ASSIGNMENT> Locate the line that contains "Where should I click to: View". Print it and every subsequent line through the final line of the records, exactly and only those.
=== Section Start ===
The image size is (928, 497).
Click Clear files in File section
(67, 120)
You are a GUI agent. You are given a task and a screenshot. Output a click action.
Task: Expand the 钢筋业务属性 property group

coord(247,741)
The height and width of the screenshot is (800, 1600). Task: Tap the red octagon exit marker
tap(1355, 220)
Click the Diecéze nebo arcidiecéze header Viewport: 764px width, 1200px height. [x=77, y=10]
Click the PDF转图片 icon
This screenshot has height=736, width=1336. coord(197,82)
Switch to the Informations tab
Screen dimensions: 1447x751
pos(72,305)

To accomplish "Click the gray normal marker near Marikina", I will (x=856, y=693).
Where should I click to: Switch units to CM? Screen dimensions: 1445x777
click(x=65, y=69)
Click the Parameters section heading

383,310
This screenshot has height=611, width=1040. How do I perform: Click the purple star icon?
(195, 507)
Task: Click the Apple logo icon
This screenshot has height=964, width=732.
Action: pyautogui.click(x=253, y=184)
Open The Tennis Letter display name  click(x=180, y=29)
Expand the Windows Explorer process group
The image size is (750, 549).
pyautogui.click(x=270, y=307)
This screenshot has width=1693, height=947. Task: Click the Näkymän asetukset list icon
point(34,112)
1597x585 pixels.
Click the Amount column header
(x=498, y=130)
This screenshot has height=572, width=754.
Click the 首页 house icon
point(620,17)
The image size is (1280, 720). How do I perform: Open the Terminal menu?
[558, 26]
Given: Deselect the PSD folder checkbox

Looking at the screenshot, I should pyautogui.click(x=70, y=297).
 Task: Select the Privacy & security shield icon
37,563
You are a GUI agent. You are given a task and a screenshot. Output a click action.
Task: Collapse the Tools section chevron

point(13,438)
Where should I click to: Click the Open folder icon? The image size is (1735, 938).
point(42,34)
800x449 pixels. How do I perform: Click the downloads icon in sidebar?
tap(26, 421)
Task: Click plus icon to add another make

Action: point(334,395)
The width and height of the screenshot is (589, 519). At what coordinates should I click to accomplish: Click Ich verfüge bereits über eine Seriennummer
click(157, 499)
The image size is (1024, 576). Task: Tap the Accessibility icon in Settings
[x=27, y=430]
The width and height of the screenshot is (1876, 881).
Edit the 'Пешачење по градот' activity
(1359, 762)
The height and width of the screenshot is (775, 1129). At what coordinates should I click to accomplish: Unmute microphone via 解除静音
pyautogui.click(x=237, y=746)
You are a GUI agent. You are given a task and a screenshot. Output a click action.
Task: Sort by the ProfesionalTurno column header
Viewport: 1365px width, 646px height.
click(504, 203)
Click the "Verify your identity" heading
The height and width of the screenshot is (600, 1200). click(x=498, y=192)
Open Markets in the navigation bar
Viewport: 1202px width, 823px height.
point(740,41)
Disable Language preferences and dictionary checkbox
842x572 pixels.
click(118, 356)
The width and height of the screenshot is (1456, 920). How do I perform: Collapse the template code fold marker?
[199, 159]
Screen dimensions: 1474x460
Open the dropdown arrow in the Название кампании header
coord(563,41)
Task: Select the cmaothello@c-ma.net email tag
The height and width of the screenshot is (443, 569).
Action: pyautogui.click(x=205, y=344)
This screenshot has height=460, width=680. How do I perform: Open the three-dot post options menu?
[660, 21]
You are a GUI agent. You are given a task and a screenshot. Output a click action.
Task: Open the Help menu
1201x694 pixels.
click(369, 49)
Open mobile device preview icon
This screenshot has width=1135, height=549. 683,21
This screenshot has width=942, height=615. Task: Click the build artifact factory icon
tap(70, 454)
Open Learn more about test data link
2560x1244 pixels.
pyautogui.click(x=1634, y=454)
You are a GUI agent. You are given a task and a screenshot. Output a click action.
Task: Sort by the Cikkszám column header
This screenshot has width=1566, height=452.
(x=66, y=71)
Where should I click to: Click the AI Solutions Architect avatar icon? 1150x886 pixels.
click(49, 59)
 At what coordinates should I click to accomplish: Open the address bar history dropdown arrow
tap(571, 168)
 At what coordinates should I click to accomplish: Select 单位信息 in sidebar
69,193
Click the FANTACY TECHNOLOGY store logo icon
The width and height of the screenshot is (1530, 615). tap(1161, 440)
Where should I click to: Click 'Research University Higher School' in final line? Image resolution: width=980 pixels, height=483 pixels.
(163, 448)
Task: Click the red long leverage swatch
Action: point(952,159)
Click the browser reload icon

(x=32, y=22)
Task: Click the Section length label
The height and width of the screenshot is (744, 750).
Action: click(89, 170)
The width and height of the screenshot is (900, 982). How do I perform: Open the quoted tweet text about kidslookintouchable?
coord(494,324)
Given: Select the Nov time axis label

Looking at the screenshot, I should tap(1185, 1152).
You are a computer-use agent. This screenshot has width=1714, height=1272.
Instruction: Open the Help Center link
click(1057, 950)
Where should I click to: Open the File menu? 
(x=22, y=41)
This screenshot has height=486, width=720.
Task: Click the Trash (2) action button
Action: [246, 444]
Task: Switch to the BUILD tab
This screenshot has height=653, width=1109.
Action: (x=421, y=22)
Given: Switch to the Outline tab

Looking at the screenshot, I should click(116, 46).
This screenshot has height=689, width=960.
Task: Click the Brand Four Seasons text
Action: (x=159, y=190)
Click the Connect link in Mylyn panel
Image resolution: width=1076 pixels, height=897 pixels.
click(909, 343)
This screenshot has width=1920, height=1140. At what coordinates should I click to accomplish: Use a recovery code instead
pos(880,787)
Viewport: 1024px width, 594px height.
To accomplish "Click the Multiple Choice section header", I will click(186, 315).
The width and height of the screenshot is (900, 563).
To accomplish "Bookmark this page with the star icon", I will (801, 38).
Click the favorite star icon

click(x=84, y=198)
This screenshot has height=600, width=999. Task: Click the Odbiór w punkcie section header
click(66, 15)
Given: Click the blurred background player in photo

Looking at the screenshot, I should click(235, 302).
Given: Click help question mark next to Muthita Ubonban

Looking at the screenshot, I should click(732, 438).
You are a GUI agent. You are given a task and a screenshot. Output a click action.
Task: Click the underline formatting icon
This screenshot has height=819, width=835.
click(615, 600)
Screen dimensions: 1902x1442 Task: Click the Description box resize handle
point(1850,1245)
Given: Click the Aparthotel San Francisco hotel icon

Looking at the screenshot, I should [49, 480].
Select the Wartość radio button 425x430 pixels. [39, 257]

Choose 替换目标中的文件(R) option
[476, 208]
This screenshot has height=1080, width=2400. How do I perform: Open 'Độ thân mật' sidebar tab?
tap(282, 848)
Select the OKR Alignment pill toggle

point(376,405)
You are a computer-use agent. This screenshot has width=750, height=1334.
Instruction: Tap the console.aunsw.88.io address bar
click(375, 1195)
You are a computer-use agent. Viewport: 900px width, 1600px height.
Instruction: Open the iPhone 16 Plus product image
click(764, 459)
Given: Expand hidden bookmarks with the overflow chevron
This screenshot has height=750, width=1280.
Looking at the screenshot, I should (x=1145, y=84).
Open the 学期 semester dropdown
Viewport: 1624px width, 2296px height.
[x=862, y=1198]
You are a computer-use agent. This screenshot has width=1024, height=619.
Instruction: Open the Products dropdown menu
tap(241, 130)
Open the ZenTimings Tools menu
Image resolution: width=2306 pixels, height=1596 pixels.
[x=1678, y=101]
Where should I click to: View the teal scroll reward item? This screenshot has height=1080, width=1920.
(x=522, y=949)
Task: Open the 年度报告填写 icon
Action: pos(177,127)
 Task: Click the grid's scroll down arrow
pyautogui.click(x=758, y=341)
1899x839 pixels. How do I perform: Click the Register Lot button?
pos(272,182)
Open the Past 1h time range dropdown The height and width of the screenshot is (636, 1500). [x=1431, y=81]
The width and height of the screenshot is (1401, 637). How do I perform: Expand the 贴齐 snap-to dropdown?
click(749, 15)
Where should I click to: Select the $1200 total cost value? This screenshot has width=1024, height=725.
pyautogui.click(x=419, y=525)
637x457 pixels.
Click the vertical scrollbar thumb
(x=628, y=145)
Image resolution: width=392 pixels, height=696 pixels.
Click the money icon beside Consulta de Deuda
=== Section End ===
EXERCISE OUTPUT>
Where should I click to: View the teal scroll reward item? This screenshot has height=1080, width=1920.
(x=522, y=949)
Task: Open the 年度报告填写 icon
Action: pos(177,127)
 Task: Click the grid's scroll down arrow
pyautogui.click(x=758, y=341)
1899x839 pixels. How do I perform: Click the Register Lot button?
pos(272,182)
Open the Past 1h time range dropdown The height and width of the screenshot is (636, 1500). [x=1431, y=81]
The width and height of the screenshot is (1401, 637). How do I perform: Expand the 贴齐 snap-to dropdown?
click(749, 15)
Where should I click to: Select the $1200 total cost value? This screenshot has width=1024, height=725.
pyautogui.click(x=419, y=525)
637x457 pixels.
Click the vertical scrollbar thumb
(x=628, y=145)
Image resolution: width=392 pixels, height=696 pixels.
Click the money icon beside Consulta de Deuda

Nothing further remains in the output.